E o pior é quando se chega ao nível do dano. Trabalhos recentes têm vindo a mostrar que, para algumas pessoas, a meditação pode até ser perigosa. “É preciso que as pessoas tenham consciência disso.”
Um dos trabalhos mais relevantes nesta área tem sido conduzido pelo investigador em estudos religiosos Jared Lindahl, da Universidade de Brown. Depois de entrevistar cem pessoas que praticam meditação, e que orientam a prática, o investigador recolheu diversos relatos de eventos inesperados. Um muito comum é a hipersensibilidade à luz ou ao som, e também insónia ou movimentos involuntários do corpo. Experiências emocionais complicadas também foram descritas, como medo, ansiedade ou uma perda generalizada de emoções.

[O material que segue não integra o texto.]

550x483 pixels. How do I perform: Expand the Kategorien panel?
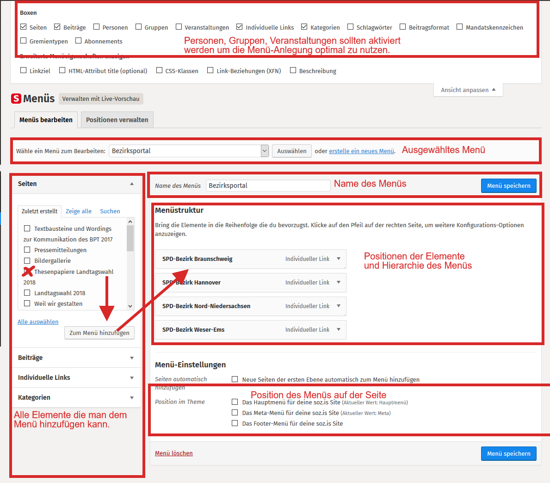click(x=132, y=397)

Não é de estranhar. Um dos modelos de meditação implica fazer um retiro de dez dias, num local isolado, sem proferir uma palavra ou cruzar o olhar com outra pessoa. Há casos de pessoas que desenvolvem surtos psicóticos ou entram em depressão profunda. “Durante as entrevistas, algumas pessoas aperceberam-se, pela primeira vez, de que não estavam sozinhas”, relata Jared Lindahl, na página daquela universidade americana. Mas mais do que isso, o investigador, que trabalha com o professor do departamento de psiquiatria da mesma instituição, Willoughby Britton, espera que estes estudos sirvam para mostrar a quem medita e sente efeitos adversos que não são caso único. “Num contexto social em que a meditação é sempre apresentada como tendo apenas resultados positivos, as pessoas que meditam podem sentir-se estigmatizadas e isoladas se passam por um problema”, conclui Willoughby Britton.